## Selected passage
● ● ● ● ●

Dear Ram,

sorry for the long gap in answering your question (I was on vacation with my family).

According to my ideas, matter is also part of the spacetime (a part of the 3-space). So verything is unified: spacetime and matter, Bit and It.

Best

Torsten

  • [deleted]

Hi Torsten,

( a copy from my thread)

Thank you for evaluating my essay, we have had some exchange in physicsforums about your theory before. You asked very good questions.

The answer to the higher modes is easy, yes it can be done (and I have actually done it). It is an automatic consequence of schrodinger equation result. As a matter of fact I get the 1/r law precisely because of the inclusion of higher modes automatically.

To answer your question what forced choice I have to reiterate some background. After considering some choices that could be the entities where some relation could give a rise to reality I end up with the simplest of systems ,which is a line segment. So I ask what entities exist on this line, answer is point and smaller line segments. So the how to choose the points or the line segments so that I may find what possible relations might exist and see if these relations lead to any useful outcome.

Since there is NO particular reason to choose any specific one so I choose randomly. Without this randomness which is the heart of the system any possible universe that you create by particular choice will lead to either a static or semi-static universe (as in fractals and regular automata). A similar principle is very nicely explained in Sundance Bilson essay which he calls "the principle of minimal arbitrariness ". Also a similar idea is mentioned in the essay of Armin Shirazi which you must have seen.

● ● ● ● ●

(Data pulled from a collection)

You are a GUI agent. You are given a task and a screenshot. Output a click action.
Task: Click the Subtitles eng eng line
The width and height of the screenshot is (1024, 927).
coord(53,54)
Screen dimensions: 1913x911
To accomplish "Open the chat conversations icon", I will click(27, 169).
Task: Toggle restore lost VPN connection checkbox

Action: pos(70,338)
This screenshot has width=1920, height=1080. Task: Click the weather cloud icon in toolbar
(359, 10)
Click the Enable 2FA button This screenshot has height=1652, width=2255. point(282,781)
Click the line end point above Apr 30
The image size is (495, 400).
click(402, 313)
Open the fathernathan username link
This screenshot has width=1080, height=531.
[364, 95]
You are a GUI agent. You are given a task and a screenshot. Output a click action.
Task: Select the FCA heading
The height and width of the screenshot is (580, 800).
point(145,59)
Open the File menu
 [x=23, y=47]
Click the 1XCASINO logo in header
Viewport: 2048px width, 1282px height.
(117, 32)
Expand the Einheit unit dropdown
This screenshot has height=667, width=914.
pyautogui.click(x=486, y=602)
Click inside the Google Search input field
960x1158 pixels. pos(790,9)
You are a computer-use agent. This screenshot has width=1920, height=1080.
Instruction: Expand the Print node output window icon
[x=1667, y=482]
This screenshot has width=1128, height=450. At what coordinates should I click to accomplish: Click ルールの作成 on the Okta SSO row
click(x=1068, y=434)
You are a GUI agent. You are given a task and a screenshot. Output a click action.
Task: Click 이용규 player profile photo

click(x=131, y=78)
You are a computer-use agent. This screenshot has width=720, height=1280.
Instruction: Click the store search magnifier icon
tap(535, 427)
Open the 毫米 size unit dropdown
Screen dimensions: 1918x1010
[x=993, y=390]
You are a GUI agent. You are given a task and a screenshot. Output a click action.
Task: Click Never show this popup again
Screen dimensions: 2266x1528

● ● ● ● ●

## What you are asked to do
Please write out the forum reply again, everything from "( a copy from" down to "very good questions.", switching "physicsforums" for "an online forum".

## Answer to the exercise
( a copy from my thread)

Thank you for evaluating my essay, we have had some exchange in an online forum about your theory before. You asked very good questions.